I shrugged. “We are not born with any memory of our past lives. We don’t remember our past names.”
“Then how do you know you lived before?”
“The talents of our past return to us… and also, a memory of our lovers.”
“Indeed.”
“Is this new to you?”
“Very new, though it smacks of the goddess. Did she finally return? Is this how she sought to set things right?”
“I don’t know.”
Selma turned half away, a distracted, angry look on her face. “The silver is memory. Do you know that?”

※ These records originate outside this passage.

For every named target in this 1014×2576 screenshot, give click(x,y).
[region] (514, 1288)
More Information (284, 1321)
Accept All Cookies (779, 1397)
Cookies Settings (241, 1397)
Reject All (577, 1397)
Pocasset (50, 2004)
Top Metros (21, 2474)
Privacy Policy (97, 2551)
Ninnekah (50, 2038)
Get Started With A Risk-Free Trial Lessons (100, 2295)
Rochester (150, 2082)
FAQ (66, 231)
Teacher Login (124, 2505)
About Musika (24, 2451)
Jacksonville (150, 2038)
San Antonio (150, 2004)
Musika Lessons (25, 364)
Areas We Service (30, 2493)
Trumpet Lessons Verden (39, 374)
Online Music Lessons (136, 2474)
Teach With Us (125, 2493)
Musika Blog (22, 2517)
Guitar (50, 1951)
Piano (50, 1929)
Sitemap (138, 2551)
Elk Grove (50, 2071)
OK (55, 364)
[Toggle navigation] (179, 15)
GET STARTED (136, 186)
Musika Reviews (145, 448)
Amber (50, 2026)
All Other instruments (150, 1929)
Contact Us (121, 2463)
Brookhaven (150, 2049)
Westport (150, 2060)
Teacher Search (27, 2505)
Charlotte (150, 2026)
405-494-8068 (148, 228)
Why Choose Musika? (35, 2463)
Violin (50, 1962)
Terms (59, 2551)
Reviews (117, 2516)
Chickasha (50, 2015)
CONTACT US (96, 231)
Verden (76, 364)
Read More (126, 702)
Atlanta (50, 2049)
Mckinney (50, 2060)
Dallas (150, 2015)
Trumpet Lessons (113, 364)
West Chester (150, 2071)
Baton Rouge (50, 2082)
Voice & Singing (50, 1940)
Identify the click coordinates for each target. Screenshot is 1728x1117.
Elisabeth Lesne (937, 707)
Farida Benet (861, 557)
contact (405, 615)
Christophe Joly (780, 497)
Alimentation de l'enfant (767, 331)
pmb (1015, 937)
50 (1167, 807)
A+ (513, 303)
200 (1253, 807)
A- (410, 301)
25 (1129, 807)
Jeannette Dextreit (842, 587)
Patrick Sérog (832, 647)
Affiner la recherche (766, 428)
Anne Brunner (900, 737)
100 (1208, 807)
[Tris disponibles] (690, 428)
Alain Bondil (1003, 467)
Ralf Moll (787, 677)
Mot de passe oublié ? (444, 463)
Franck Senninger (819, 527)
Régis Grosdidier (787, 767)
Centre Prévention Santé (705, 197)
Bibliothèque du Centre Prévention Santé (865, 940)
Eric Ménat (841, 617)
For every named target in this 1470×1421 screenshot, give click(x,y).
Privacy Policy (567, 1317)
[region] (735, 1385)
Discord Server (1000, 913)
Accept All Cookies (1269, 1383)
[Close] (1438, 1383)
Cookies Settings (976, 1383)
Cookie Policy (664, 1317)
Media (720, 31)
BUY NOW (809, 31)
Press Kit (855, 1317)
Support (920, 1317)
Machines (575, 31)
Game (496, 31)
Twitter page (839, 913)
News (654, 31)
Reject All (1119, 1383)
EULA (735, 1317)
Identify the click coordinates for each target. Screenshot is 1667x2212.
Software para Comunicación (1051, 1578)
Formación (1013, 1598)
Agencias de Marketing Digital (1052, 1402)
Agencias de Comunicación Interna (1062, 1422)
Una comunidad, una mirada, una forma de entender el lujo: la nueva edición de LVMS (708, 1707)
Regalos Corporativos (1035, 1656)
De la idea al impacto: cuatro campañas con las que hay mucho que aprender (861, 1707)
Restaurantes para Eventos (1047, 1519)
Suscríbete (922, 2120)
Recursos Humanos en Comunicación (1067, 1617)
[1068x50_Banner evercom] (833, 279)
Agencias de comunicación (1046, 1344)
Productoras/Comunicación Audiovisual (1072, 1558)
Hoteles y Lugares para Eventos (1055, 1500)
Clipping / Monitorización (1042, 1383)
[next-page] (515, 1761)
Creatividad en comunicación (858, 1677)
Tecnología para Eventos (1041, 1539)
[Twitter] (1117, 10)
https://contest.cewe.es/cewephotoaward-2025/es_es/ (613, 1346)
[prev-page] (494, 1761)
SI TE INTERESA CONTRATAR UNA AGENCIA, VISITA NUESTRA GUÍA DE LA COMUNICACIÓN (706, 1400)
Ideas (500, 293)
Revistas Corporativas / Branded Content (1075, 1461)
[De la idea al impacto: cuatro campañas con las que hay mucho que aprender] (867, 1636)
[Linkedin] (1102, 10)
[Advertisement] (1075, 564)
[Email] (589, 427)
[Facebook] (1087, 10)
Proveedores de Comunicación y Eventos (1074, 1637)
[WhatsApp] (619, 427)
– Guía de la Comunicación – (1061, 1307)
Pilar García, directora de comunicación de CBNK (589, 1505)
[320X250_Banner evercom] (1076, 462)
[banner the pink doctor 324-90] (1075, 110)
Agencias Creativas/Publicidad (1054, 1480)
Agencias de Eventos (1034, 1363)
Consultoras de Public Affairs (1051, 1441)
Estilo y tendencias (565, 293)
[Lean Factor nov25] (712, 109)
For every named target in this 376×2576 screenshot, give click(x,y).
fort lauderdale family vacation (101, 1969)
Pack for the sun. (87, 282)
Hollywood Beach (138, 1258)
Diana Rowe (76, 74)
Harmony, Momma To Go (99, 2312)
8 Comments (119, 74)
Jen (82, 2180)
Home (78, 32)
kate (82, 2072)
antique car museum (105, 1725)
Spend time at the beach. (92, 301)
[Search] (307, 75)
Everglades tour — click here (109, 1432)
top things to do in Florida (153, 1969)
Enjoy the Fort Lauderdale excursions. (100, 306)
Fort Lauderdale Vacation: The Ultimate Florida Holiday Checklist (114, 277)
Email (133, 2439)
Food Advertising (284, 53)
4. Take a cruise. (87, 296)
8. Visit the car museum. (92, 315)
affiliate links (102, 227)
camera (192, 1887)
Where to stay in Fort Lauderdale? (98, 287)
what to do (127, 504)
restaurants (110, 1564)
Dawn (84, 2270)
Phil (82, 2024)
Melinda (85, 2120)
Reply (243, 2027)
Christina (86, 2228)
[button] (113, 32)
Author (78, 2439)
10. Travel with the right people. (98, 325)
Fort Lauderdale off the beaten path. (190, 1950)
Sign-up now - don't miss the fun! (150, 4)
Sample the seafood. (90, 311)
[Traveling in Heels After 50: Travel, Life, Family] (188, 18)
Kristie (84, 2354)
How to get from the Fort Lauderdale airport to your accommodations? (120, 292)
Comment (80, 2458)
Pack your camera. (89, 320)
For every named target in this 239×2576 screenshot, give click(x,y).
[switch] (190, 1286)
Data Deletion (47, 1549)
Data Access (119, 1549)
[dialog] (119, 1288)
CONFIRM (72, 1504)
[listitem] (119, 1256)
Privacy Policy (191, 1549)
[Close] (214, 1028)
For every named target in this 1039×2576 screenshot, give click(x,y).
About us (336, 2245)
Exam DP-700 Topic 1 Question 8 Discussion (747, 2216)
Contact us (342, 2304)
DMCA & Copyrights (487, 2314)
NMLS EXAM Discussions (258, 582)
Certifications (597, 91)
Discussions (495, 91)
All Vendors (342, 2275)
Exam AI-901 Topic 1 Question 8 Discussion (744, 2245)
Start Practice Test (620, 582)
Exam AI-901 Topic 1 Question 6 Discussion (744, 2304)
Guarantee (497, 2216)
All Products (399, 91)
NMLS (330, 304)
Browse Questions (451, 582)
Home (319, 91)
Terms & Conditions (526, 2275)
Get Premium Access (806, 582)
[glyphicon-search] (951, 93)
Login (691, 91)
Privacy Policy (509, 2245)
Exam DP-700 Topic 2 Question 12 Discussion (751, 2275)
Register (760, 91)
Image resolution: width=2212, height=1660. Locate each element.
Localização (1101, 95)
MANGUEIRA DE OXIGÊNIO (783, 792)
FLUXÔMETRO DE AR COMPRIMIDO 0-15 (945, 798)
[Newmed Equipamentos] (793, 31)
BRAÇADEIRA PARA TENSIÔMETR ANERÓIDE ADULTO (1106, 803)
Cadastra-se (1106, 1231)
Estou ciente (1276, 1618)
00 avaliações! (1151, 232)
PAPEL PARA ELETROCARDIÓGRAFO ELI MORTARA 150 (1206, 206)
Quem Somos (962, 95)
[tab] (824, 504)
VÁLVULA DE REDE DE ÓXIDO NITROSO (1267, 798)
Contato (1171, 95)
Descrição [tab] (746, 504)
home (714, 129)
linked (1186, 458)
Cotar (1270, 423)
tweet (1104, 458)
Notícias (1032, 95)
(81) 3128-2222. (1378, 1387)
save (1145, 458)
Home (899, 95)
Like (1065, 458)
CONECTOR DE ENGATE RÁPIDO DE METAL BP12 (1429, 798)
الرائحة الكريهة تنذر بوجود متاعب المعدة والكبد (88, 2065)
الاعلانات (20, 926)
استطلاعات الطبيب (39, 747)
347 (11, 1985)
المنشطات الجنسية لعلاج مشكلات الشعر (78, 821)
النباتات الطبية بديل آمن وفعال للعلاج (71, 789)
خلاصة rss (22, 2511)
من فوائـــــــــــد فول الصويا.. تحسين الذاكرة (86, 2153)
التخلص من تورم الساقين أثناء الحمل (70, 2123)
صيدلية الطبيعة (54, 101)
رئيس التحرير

“I have heard it said before.”
“It is the memory of the world, from its creation. The memory of the creation is still in it, and maybe, it even holds a memory of the minds of the god and the goddess who together made this world—though none of us left has the skill to bring her whole out of the past. I do not know what has caused the silver to flood, unless the god has won, and decreed that the world will be returned to chaos, so that he may stage the creation again.”
“The god?” A sullen anger ignited in me. “The god had nothing to do with the creation. This world was made by the goddess alone. The god pursued her. He came out of darkness to destroy her work.”